筋萎縮性側索硬化症患者の病気の進行遅延と生存期間延長:筋萎縮性側索硬化症の自然史が変化しているのか?
Slower disease progression and prolonged survival in contemporary patients with amyotrophic lateral sclerosis: is the natural history of amyotrophic lateral sclerosis changing?
A. Czaplinski, A. A. Yen, E. P. Simpson, and S. H. Appel
Department of Neurology, Baylor College of Medicine, Houston, USA.
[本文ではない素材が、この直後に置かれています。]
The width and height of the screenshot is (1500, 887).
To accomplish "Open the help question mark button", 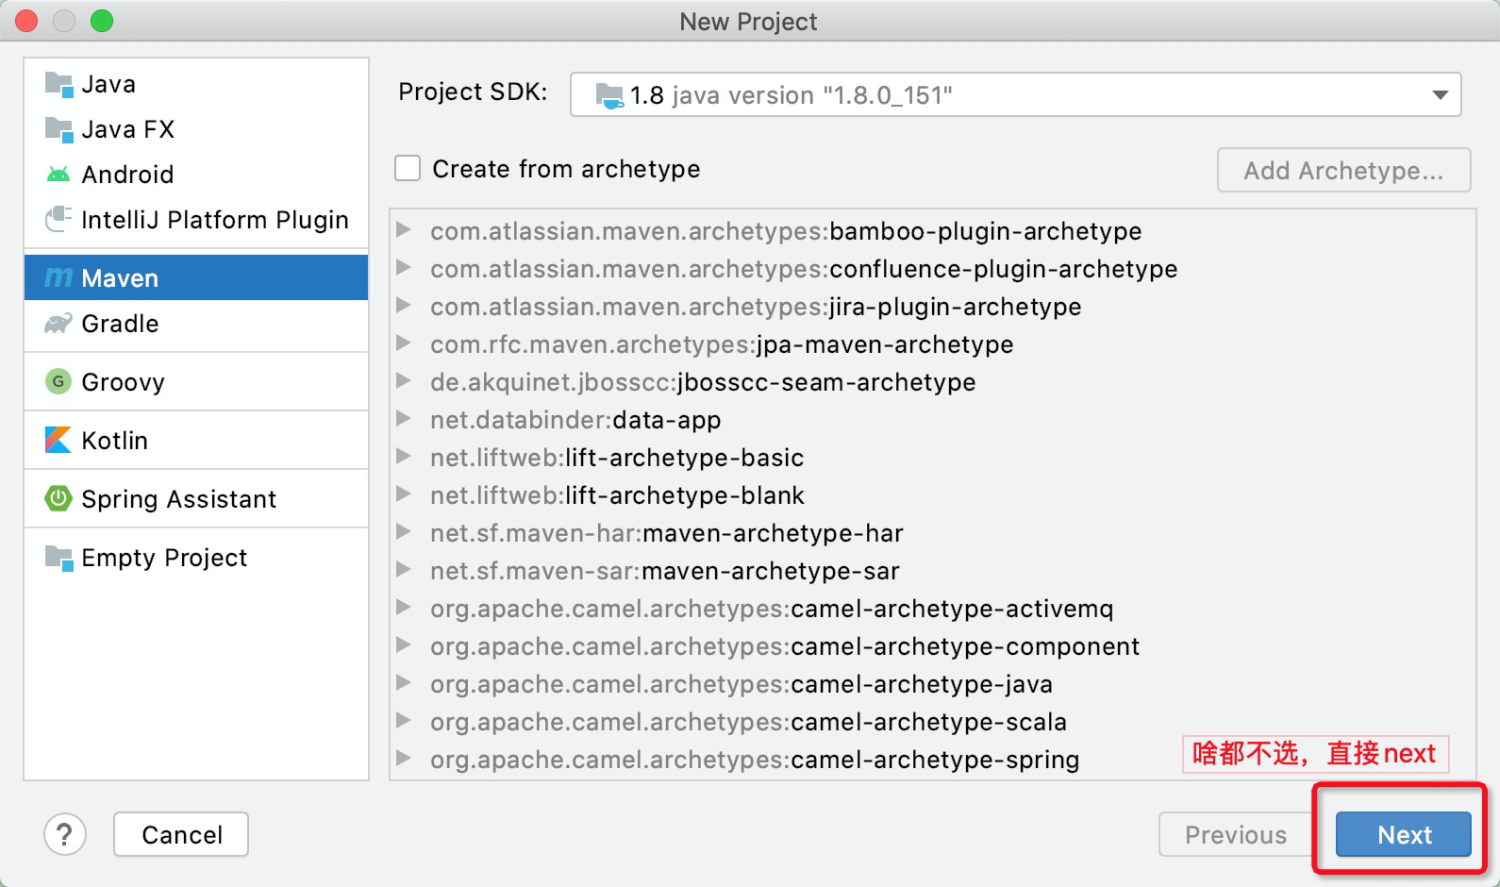I will point(65,834).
Archives of Neurology. 2006 Aug;63(8):1139-43
背景
筋萎縮性側索硬化症(ALS)の治療に多大な努力が払われてきている。しかし、治療薬の進歩や疾患管理方法の変化のために病気の進行が遅延するようになったのか、生存期間が延長してきているのかについてはこれまで明らかにされていない。
目的
過去20年の間にALS患者について、生存期間が伸びてきているのか、病気の自然史が変化してきているのか、について明らかにすること。
方法
1984年1月1日から1999年1月1日の間にALSと診断された患者647例(過去の症例群)と1999年1月2日から2004年11月1日の間にALSと診断された患者394例(最近の症例群)について、病気の進行状況をAppel ALSスコアが20点増加するまでの期間として評価判定した。生存期間の延長についてKaplan-Meierの生命表法を用いて分析を行った。生存期間に関係する他の要因を調整するために、多変量解析にはCoxの比例ハザードモデルを用いた。
結果
発症してから死亡までの期間の中央値は、過去の症例群では3.22年(95%信頼区間3.04〜3.41年)、最近の症例群では4.32年(95%CI 3.81〜4.84年)であった。最近の症例群の生存期間の方が長かった(p<0.001)。病気の進行状況について、Appel ALSスコアが20点増加するまでの期間でみると、過去の症例群では約9ヵ月(95%CI 8〜9ヵ月)、最近の症例群では約10ヵ月(95%CI 9〜13ヵ月)であり、最近の症例群の期間の方が長かった(p<0.001)。生存期間の差に影響する、年齢、性別、診断遅延、発現部位、ベースラインの努力肺活量、およびAppelスコアの交絡因子を調整してみるために行ったCox比例ハザードモデルからも、最近の症例群における生存期間の方が長かった。生存期間には、ALSに対する治療(リルゾール、非侵襲的人工換気、経皮的胃瘻造設術)の有無とも関連がみられなかった。
結論
過去のALS患者と比べて最近の患者の生命予後の方が有意に改善していた。この予後の改善にはALSに対する治療方法の進歩とは関連がみられなかった。ただし、合併症に対する治療の進歩により生存期間が伸びてきている可能性が考えられる。本研究から、ALSの病気の予後が変化し、最近のALS患者ほど軽症化してきている可能性が示唆された。この原因については、ALSの基本的な自然史の変化によるものか、分析できた他の要因が関与しているためなのか、さらに研究を行っていく必要がある。
コメント
本研究にはいくつかの限界がある。たとえば、医療施設における研究であり、受療までの条件が不明である点が指摘できる。生存率の分析は、観察を始める起点の取り方により大きく結果が変わってくる。本研究のように過去20年間の推移をみる研究では、受療行動に影響する医療制度の変化があるだけでなく、医学や診断学の進歩により診断までの時期が早まるだけでも一見して患者の予後がよくなったようにみえる。また、医療以外の食生活や生活水準の改善が寄与している可能性も考えられる。そうであれば、医療だけでなく生活ケアが大切であることを示唆しているのかもしれない。